Stress urinary incontinence is also known as ‘social cancer’ and seriously affects the patient’s life and interpersonal communication. The ICI-Q-SF questionnaire is a subjective index to evaluate the impact of urine leakage on daily life. The questionnaire includes the number of urine leakages, the amount of urine leakage and the impact on daily activities, such as housework and outdoor activities. In this study, the ICI-Q-SF questionnaire scores of the three groups of patients were decreased, with the decrease in group C more obvious than that in groups A and B.

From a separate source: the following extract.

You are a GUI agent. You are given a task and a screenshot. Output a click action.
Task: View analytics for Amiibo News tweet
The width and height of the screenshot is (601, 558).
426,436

A total of 90 patients were included in this study, and there were only 30 patients in each group. The sample size was not large, and there was no stratified study on the clinical efficacy of mild, moderate and severe patients; the patients’ efficacy remains unknown. We did not follow up on long-term effects after treatment. This is the work that needs to be conducted in future follow-up research.

Conclusion

In conclusion, biofeedback electrical stimulation therapy can significantly improve the muscle strength of patients. Acupuncture and moxibustion therapy has a rapid effect and a short course of treatment. The combination of the two can effectively improve the symptoms of urinary leakage in female patients and improve pelvic floor muscle strength and pelvic floor function. The combined treatment is more effective in the improvement of the quality of life of patients compared with biofeedback or acupuncture alone, and clinical promotion can be attempted.